と、いうことはマサカまさかのイグニッションコイル!?これって消耗品とは言っても中々壊れたりしません。
DE、イグニッションコイルの抵抗測定をしました。1次コイル側は2Ω程度のハズレ(まあヨシとしましょ)、2次コイル側では思い切り異常値が出ました。。。
モノの解説によりますと、
「イグニッションコイルの2次コイル抵抗値が非常に高い場合、コイル内部の断線や巻き線に損傷が発生している可能性があり、コイルの劣化が進んでいる状態です。この状態ではエンジンが高電圧を発生できないため、エンジンの始動不良、加速の際の出力不足などの症状が現れる可能性があります。症状が進行するとエンジンが始動しなくなるため、速やかに点検・交換が必要です。」
しかも、
金属は熱すると抵抗値が上がる性質があります。電球などは小さい電流でか細く点灯させるときは抵抗値が低いのですが、電流を多くして発熱量が増えると抵抗値が大幅に増大するんです。

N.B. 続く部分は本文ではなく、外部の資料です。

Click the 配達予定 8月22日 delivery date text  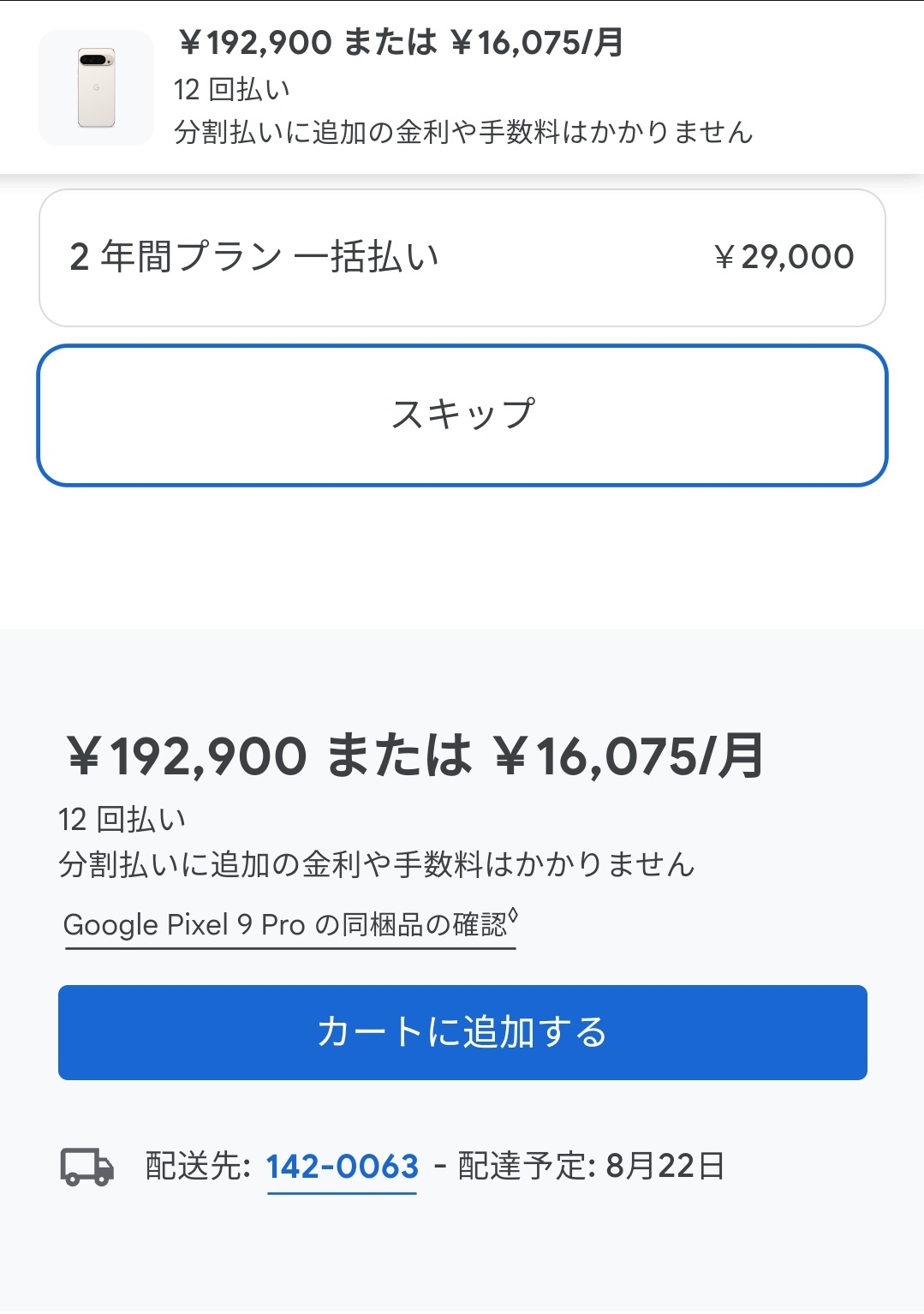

※これを『正特性』といいます。温度センサーなどは温度が高くなると抵抗が低くなる「負特性」サーミスタを使用しています。
(ですから、電球はその車種に設定されたW数のものを使わないと、ウインカー等は点滅速度に異常が出るのですね。適正電流を流したときに計測される抵抗値で電気回路が設計されているのです。)
DE、モノの解説はこうでした
「イグニッションコイルが熱を持つと抵抗値が非常に高くなるのは、内部の配線やコイルの材質が熱によって電気抵抗を増大させるためで、これはコイルの劣化や不具合のサインです。この状態になると、点火不良や失火、エンジンの不安定なアイドリング、加速不良、燃費の悪化といった症状を引き起こし、最悪の場合はエンジン始動困難や走行不能になる可能性があります。」ですと。。。
確かに、数キロ走ると動かなくなる現象も符合しますよねぇ (◎_◎;)
コイルはエンジンの直上に設置されてるしなぁ。。。
イグニッションコイルは滅多に壊れない、との思い込みで油断していました。
今、コイルを手配しています。これで直ることを切に祈ります (´Д`)ハァ…

イグニッションコイルとハイテンションコード、プラグキャップ
この中を2万ボルトが駆け抜けます。。。